What you need to do:
Report each line of the records below that contains the string "Task", giving every such line in full.

Input records:
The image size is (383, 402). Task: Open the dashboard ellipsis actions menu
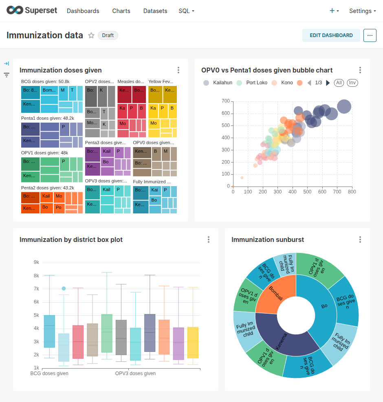click(370, 35)
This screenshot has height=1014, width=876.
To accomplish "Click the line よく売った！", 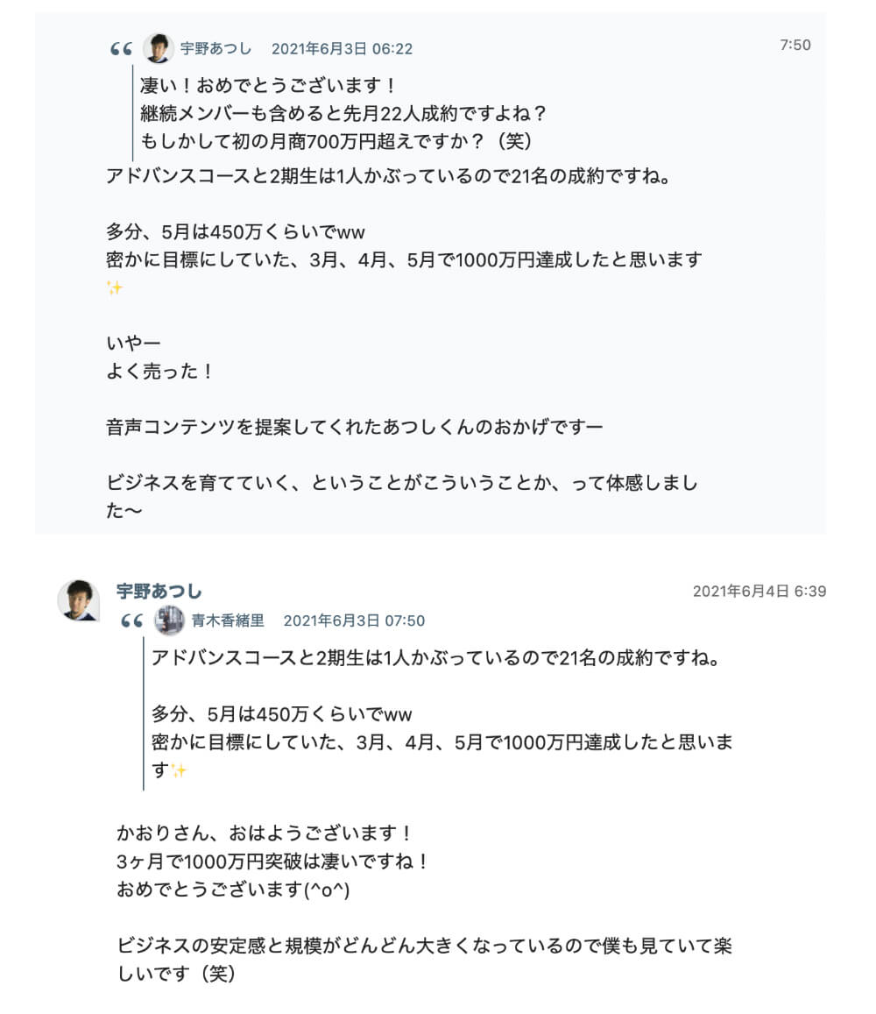I will click(x=159, y=371).
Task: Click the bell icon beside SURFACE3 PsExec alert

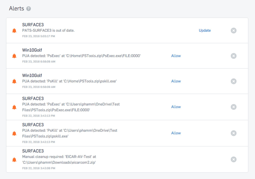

The response:
The image size is (383, 402). Task: Open the dashboard ellipsis actions menu
Task: Click the bell icon beside SURFACE3 PsExec alert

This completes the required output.